Fot. Bartosz Frydrych/ Rzeszów News
Reklama

– Nastały takie czasy, że przyzwyczajamy się do paradoksów, szczególnie dotyczących życia politycznego, ale nie tylko – pisze w najnowszej Emisji Weekendowej Łukasz Sikora.

Ot, pierwszy z brzegu: Donald Trump indagowany niedawno przez księcia Karola Windsora w temacie pogarszania się klimatu na świecie, odparował bon mocikiem, że „u nas w Ameryce mamy świetny klimat”, a w domyśle powinni się nim zająć ci, którym faktycznie się pogorszyło. W Polsce z kolei mamy taki klimat, że myśl autorki tej filozoficznej frazy, Elżbiety Bieńkowskiej, już dawno się zdezaktualizowała, bowiem o takich zmianach atmosfery pani komisarz zapewne nawet się nie śniło.

To jaki mamy u nas klimat? Ano taki, że rządząca elita PiS może wedle najnowszych statystyk liczyć na około 40 procent poparcia, a z kolei w sondażu dotyczącym tego, jak Polacy oceniają sytuację w kraju (oba zestawienia z lipca), 40 procent wypowiedziało się, że… źle.

Mniej więcej podobny odsetek – trzydzieści kilka procent sądzi odwrotnie, niemal identycznie też przedstawia się rachuba ugrupowań przeciwnych partii rządzącej. Można poczuć rozdwojenie narodowej jaźni, chociaż nie sposób pozbyć się wrażenia, że może być jeszcze ciekawiej.

Rzućmy zatem okiem na konfigurację obu powyższych sondażowych zestawień. Akcje PiS stoją nad wyraz dobrze, 40 procent popierających plus 36 zadowolonych z sytuacji w kraju. Niemal monolit, który okopał i ufortyfikował się w rządowych instytucjach, spółkach skarbu państwa, coraz mocniej podgryzając również sądy, prokuratury czy też lokalne urzędy. Mucha nie siada.

Zaglądnijmy naprzeciwko – teoretycznie trzydzieści kilka procent popierających i 40 jawnie niezadowolonych z tego, co się dzieje. Czyżby remis? Absolutnie nie.

Do równowagi opozycji brakuje mnóstwa – czasu, energii, chęci, kreatywności, albo też, zostawiając na moment niuanse światopoglądowe, zwykłych jaj. I wcale nie chodzi tu o wyrażenie swej męskości poprzez udział w weselnej bijatyce na sztachety, czy też innych zawodach typu „ja nie dam rady, potrzymaj mi piwo”.

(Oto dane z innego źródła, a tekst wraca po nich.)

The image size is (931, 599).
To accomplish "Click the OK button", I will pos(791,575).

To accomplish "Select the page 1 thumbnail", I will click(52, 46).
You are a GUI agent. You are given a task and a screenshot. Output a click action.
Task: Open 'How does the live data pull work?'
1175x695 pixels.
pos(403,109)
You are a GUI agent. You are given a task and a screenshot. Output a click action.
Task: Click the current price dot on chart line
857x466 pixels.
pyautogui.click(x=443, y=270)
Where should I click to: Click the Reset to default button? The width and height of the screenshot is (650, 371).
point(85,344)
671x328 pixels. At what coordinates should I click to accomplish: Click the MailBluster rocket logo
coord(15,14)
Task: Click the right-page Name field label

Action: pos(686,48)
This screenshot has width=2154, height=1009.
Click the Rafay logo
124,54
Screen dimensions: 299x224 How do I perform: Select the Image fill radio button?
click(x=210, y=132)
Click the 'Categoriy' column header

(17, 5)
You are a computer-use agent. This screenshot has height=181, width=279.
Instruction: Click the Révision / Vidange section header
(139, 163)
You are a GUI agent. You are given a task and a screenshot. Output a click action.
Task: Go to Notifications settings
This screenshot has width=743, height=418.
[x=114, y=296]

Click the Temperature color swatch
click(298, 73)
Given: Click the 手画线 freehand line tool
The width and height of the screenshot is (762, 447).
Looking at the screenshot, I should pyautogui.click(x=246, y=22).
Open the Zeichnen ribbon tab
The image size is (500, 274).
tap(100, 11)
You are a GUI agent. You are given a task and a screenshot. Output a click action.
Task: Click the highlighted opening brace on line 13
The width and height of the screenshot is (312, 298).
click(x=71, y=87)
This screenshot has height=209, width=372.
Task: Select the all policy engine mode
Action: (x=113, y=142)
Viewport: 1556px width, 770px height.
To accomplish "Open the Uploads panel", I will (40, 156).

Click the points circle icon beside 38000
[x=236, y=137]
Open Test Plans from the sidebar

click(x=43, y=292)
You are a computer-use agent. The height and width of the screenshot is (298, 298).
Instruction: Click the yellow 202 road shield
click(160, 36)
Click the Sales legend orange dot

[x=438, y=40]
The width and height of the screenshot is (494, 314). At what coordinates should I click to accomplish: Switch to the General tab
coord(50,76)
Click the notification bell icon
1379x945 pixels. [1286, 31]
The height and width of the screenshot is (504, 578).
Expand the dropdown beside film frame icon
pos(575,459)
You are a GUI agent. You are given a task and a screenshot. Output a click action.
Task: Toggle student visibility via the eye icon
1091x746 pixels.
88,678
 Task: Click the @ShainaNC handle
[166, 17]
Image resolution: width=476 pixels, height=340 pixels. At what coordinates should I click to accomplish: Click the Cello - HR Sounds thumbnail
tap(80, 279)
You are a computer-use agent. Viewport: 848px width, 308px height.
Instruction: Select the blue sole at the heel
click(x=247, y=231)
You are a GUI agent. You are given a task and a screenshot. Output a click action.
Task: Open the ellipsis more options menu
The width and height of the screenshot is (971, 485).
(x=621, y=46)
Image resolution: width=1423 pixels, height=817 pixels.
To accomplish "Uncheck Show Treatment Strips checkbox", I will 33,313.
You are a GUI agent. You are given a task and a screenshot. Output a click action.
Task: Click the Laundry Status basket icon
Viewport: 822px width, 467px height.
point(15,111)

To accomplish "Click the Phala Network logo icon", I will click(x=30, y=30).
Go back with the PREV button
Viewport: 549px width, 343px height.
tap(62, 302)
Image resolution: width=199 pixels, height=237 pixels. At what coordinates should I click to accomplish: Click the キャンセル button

Wystarczyłoby wyzbyć się tej irytującej tendencji do wyrafinowanego politycznego kalkulowania spod znaku – co się nam (czytaj: mnie, liderowi) najbardziej opłaci. I taki właśnie mamy klimat, że prym w tej tendencji wiedzie (o, zgrozo!) ludowiec, Władysław Kosiniak Kamysz, wyglądający ostatnio jakby rękawy koszuli podwijał jedynie przed talerzem z ośmiorniczkami, czy jakąś inną wykwintną przystawką.

W obliczu tak skonstruowanego układu sił przed rzekomo mega ważnymi wyborami, jakie mamy na jesieni, wszystkie pro-demokratyczne grupy (może oprócz Platformy Obywatelskiej) ścielą sobie na kolejne lata legowisko mniej lub bardziej wykwintnych przystawek.